A permutation on permutations
phil hunt
philh at comuno.freeserve.co.uk
Sun Nov 25 19:06:34 EST 2001
On Sun, 25 Nov 2001 15:09:38 -0500, Arthur Siegel <ajs at ix.netcom.com> wrote:
>Phil writes -
>
>>Can you have the same number appearing twice, e.g. [1,2,3,3] ?
>
>Actually I hadn't considered double points for what I'm doing.
>But I believe that the universe of unique curves would
>include curves with double point args.

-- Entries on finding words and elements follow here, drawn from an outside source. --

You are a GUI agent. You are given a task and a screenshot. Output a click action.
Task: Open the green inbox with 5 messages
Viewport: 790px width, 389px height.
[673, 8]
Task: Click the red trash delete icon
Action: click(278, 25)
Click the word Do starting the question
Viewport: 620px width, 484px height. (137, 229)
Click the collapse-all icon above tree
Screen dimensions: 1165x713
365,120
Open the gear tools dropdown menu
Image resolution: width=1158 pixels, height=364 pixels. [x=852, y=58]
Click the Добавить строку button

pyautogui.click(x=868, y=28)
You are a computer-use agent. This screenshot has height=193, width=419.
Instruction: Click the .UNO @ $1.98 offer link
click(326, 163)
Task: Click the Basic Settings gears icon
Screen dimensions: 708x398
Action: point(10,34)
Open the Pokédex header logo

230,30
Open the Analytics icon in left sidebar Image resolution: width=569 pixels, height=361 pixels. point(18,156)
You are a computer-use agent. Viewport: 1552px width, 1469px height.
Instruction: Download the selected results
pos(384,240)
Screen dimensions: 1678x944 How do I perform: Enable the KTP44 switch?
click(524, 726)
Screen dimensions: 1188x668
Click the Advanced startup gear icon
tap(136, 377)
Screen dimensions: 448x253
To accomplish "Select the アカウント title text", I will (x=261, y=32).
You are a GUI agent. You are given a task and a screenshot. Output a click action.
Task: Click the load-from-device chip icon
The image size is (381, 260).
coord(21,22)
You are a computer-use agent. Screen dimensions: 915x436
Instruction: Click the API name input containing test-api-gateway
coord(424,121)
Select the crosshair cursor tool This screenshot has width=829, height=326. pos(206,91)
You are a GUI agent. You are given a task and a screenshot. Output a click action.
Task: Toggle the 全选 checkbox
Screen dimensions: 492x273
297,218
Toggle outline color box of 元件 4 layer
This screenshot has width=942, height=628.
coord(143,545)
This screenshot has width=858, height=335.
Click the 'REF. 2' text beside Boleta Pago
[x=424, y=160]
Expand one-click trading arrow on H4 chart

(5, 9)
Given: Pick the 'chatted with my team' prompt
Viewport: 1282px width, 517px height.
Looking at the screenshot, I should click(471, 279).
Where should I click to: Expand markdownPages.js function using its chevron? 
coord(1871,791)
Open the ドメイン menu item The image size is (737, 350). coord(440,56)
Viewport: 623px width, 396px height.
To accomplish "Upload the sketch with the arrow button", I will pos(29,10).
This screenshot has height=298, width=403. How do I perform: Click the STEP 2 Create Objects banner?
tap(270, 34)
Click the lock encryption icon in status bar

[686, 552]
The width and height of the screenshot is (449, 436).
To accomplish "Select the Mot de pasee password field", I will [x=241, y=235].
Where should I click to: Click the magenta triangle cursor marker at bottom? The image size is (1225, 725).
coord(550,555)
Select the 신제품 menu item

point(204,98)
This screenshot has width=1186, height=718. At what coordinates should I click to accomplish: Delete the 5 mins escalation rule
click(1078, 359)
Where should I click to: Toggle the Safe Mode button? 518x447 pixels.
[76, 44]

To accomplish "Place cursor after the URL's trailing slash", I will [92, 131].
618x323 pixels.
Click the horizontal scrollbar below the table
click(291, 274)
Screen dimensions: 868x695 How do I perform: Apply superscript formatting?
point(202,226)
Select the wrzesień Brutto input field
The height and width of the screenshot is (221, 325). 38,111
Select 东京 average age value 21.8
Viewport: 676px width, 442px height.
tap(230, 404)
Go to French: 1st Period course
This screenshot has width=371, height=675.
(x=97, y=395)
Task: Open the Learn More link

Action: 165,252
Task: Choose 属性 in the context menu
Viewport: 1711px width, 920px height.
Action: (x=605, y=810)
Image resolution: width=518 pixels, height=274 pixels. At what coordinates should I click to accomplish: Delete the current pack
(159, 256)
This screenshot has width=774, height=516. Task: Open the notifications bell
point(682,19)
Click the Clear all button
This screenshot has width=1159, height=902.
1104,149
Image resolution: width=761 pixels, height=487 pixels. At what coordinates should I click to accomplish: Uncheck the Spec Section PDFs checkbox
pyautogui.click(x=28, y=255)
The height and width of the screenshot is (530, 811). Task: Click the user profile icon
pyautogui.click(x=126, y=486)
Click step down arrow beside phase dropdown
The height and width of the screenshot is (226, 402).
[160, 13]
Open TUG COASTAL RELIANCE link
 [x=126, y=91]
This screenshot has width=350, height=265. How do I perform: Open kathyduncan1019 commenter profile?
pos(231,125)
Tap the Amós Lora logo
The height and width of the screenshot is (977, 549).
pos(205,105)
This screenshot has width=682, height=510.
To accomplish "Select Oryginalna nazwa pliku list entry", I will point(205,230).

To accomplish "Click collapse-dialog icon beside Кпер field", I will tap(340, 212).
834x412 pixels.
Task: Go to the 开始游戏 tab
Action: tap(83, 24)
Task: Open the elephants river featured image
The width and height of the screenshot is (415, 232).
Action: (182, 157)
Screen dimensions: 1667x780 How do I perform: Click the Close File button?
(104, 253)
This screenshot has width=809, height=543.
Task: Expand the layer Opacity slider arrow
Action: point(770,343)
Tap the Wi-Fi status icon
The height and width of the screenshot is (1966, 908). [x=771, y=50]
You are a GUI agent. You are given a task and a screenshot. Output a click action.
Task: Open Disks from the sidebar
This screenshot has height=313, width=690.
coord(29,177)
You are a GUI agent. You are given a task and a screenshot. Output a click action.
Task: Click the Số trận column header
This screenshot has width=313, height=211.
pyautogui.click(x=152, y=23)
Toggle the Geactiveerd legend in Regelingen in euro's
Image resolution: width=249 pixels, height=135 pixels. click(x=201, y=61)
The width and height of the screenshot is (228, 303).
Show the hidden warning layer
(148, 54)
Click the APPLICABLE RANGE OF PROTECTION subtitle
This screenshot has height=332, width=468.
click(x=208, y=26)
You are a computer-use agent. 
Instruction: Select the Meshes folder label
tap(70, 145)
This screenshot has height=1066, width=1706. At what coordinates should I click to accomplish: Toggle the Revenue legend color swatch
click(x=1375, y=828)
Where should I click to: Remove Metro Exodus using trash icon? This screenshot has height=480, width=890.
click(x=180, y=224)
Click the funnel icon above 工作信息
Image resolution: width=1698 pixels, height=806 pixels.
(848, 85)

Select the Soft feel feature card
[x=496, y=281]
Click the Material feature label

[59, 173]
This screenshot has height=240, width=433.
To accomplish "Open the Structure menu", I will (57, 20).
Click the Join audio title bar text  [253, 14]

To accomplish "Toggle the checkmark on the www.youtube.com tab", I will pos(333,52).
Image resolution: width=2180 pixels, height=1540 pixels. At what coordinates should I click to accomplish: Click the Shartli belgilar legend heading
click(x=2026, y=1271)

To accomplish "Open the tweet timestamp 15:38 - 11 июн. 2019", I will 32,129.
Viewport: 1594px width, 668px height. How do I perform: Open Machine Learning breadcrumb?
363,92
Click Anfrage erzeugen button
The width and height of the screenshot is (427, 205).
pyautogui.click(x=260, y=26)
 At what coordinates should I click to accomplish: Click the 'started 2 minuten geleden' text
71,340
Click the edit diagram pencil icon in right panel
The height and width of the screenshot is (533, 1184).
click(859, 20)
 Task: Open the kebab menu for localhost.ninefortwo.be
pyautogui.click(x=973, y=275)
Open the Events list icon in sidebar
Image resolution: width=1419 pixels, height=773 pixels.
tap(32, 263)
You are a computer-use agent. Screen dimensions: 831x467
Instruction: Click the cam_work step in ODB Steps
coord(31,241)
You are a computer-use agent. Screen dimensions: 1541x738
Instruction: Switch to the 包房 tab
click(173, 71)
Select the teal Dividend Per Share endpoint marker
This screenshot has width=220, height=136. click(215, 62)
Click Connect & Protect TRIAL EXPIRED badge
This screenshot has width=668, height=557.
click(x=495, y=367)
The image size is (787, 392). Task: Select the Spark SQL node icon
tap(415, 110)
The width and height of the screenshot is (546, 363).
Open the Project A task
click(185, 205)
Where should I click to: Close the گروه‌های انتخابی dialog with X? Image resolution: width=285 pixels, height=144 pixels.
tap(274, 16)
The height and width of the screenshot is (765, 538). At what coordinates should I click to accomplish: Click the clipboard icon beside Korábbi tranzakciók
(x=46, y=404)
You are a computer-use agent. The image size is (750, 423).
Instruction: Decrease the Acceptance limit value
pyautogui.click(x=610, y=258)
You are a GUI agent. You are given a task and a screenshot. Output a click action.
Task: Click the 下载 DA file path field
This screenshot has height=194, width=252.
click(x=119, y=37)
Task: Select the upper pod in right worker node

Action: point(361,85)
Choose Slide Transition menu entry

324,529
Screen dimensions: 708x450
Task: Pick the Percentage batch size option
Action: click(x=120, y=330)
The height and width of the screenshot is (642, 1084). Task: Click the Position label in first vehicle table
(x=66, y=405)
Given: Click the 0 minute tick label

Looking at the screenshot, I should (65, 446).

I'll play with it and see
>if I can get a better criteria for unique curves.
>
>>>So am a looking for a function to return all
>>>permutations, excluding duplicates as defined above.
>
>>Consider the following source:
>
>>def perm(source, done=0, current=[]):
>> if done == len(source):
>> if current[0] < current[-1]: #removes reversals
>> print current
>> else:
>> for i in source:
>> if i not in current:
>> perm(source, done+1, current+[i])
>
>Works nice, but I haven't found a great way to get a return
>value. Using a global L=[] in the calling code and
>an L.append(current) at "print current" in the perm func.
That should do the job; or you could pass the list of all permutations
as a second parameter.
BTW, if you change the 1st if statment to
if len(current) == len(source):
you can get rid of the (done) variable.